• Tasks:
1. From the sensor device passage below, list each condition under which the passage says the change in vibrational frequency can be determined.
2. Pick up the sensor device passage below after its last sentence and continue it.

Similarly, an increase in vibrational frequency can indicate a
decrease in mass, and thus, a decrease in binding to the sensitive
film, which is indicative of the absence and/or decrease of a
target molecule. As noted above, an array of vibration detecting
units can be used to detect more than one target and/or detect
various concentrations of a target molecule.
[0046] One skilled in the art will appreciate that, for this and
other processes and methods disclosed herein, the functions
performed in the processes and methods may be implemented in
differing order. Furthermore, the outlined steps and operations are
only provided as examples, and some of the steps and operations may
be optional, combined into fewer steps and operations, or expanded
into additional steps and operations without detracting from the
essence of the disclosed embodiments.
[0047] The sensor device can be used in any suitable environment.
In some embodiments, the sensor device can be used under vacuum. In
some embodiments, the method and/or device can be employed with a
fluid, such as a gas or a liquid.
[0048] In some embodiments, a sample can be provided to the sensor
device by bringing the sample to a surface of the sensitive film.
In some embodiments, the sample is flowed across a surface of the
sensitive film. In some embodiments, the sample is placed on the
sensitive film, allowed to sit and then removed. In some
embodiments a brief washing process can be performed between the
application of the sample to the surface of the sensitive film to
the measuring of a change in vibrational frequency. This can allow
for one to reduce any effect of nonspecific binding.
[0049] In some embodiments, the change in vibrational frequency is
determined while a sample is being moved across a surface of the
sensitive film. In such arrangements, the background vibrational
frequency can take into account the impact of the sample presence
and/or movement on the vibrational frequency. In some embodiments,
the change in vibrational frequency is determined while there is no
sample movement across a surface of the sensitive film. In some
embodiments, the change in vibrational frequency is determined
while there is no sample on a surface of the sensitive film, and
thus, the sample is removed and any target detected is that which
remains after the removal of the bulk sample.

• Material supplied:
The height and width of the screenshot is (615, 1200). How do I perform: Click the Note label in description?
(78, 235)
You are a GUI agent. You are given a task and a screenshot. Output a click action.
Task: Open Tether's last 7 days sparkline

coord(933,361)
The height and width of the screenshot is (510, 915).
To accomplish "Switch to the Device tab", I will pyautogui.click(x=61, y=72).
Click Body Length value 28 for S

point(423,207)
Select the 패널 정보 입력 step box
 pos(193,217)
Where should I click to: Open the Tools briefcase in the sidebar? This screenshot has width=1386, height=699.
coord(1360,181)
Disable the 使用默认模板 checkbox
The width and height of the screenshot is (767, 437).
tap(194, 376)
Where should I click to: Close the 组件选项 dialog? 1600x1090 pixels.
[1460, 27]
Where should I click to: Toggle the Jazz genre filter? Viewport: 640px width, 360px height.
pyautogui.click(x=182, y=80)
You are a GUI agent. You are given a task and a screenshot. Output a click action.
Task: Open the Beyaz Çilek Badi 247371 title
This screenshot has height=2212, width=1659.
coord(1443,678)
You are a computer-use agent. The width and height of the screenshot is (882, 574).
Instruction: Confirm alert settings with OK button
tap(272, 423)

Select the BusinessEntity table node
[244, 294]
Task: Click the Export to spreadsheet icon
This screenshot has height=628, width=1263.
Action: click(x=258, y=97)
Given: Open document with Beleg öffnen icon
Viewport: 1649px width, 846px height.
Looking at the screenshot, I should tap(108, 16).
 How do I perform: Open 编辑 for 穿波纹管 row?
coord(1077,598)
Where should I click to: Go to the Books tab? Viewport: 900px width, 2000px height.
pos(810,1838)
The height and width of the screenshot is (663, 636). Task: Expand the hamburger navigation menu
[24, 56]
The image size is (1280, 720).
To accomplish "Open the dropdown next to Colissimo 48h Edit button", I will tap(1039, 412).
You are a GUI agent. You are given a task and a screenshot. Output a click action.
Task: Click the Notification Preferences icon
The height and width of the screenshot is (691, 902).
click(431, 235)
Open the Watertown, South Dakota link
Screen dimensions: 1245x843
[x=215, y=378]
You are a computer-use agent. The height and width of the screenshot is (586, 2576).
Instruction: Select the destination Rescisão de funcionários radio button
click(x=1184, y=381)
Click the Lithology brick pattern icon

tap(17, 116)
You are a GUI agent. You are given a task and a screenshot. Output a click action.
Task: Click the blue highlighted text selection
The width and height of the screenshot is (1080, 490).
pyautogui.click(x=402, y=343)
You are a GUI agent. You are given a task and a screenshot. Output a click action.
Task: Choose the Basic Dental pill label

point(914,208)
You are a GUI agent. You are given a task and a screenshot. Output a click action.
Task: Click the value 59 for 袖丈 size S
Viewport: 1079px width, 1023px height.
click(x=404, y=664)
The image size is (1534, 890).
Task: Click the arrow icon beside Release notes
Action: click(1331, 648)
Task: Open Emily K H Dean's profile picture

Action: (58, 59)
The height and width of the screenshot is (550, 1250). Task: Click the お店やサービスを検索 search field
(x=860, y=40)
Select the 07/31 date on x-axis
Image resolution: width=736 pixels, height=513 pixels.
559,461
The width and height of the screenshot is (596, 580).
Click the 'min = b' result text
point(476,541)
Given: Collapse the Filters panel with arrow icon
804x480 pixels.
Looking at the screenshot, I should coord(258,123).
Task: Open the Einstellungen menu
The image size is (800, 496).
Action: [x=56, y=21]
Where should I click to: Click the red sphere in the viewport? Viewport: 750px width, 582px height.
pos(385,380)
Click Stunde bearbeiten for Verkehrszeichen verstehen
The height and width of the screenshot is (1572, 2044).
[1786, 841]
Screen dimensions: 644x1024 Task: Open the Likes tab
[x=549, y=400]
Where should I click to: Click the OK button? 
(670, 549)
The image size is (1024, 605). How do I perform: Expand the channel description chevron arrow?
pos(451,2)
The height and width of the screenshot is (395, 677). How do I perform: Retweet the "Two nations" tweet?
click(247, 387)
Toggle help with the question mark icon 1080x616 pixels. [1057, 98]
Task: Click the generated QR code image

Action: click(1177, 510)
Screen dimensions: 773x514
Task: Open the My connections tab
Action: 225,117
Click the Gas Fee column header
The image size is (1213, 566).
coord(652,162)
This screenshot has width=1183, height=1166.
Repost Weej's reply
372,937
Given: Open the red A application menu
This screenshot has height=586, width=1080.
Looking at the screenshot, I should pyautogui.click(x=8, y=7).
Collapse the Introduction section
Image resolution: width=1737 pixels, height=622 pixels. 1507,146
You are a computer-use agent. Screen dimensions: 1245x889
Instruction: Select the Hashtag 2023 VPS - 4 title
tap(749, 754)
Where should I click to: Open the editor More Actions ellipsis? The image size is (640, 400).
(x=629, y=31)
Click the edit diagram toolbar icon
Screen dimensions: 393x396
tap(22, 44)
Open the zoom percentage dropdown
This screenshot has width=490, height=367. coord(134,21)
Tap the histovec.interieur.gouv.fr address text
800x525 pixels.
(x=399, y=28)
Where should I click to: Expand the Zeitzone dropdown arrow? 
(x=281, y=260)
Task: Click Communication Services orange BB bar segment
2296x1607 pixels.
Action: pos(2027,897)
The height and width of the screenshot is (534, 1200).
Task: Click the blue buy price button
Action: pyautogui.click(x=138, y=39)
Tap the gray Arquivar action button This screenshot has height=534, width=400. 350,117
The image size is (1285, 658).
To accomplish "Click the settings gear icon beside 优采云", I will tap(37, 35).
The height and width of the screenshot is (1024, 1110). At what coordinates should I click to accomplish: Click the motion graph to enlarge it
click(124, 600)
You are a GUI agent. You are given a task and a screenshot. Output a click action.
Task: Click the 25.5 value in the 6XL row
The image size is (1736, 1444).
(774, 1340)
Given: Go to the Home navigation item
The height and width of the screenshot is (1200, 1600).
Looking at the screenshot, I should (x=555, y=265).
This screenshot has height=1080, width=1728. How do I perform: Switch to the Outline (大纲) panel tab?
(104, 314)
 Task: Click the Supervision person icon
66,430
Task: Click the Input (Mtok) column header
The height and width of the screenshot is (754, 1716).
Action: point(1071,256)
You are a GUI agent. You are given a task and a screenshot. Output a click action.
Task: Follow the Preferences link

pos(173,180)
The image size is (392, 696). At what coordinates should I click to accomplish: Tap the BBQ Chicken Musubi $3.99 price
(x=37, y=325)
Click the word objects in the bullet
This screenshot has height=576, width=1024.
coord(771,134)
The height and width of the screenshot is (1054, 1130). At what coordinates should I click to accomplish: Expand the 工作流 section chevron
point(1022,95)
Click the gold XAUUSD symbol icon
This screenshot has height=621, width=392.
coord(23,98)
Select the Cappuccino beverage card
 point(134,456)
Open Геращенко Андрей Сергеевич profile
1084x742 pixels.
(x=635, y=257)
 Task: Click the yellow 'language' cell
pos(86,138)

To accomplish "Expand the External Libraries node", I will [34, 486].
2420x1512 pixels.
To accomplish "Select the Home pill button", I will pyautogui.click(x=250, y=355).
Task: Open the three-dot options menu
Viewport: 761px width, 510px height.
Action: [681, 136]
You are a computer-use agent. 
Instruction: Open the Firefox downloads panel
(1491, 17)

• Numbered responses:
1.
- While a sample is being moved across a surface of the sensitive film
- While there is no sample movement across a surface of the sensitive film
- While there is no sample on a surface of the sensitive film, after the bulk sample has been removed

2.
[0050] In some embodiments, the device and/or method is maintained
at a consistent and/or constant temperature, as crystal oscillators
can be sensitive to changes in temperature. Thus, in some
embodiments, the method occurs at a similar temperature throughout
the method.
[0051] In some embodiments, the volume of the sample is at least
10.sup.-9, 10.sup.-8, 10.sup.-7, 10.sup.-6, 10.sup.-5, 10.sup.-4,
10.sup.-3, 10.sup.-2, 10.sup.-1, 1, 10, 10.sup.2, 10.sup.3,
10.sup.4, 10.sup.5, 10.sup.6 liters or more, including any range
above any one of the preceding values and any range between any two
of the preceding values. In some embodiments, any flow rate can be
used to apply the sample to the surface of the sensitive film. In
some embodiments, the flow rate of the sample is at least
10.sup.-9, 10.sup.-8, 10.sup.-7, 10.sup.-6, 10.sup.-5, 10.sup.-4,
10.sup.-3, 10.sup.-2, 10.sup.-1, 1, 10, 10.sup.2, 10.sup.3,
10.sup.4, 10.sup.5, 10.sup.6 liters/minute or more, including any
range above any one of the preceding values and any range between
any two of the preceding values.
[0052] In some embodiments, the sample can include one or more
target. In some embodiments the target can be any material capable
of interacting with the sensitive film. In some embodiments, the
target can be a gas component. In some embodiments, the target can
include at least one of ammonia, hydrogen, methane, hydrogen
sulfide, and/or carbon dioxide. In some embodiments, the target can
include at least one or more component of flatus odor, and thus be
used for a sensor of flatus odor. In some embodiments, the target
can include any component in a fluid-based diagnosis.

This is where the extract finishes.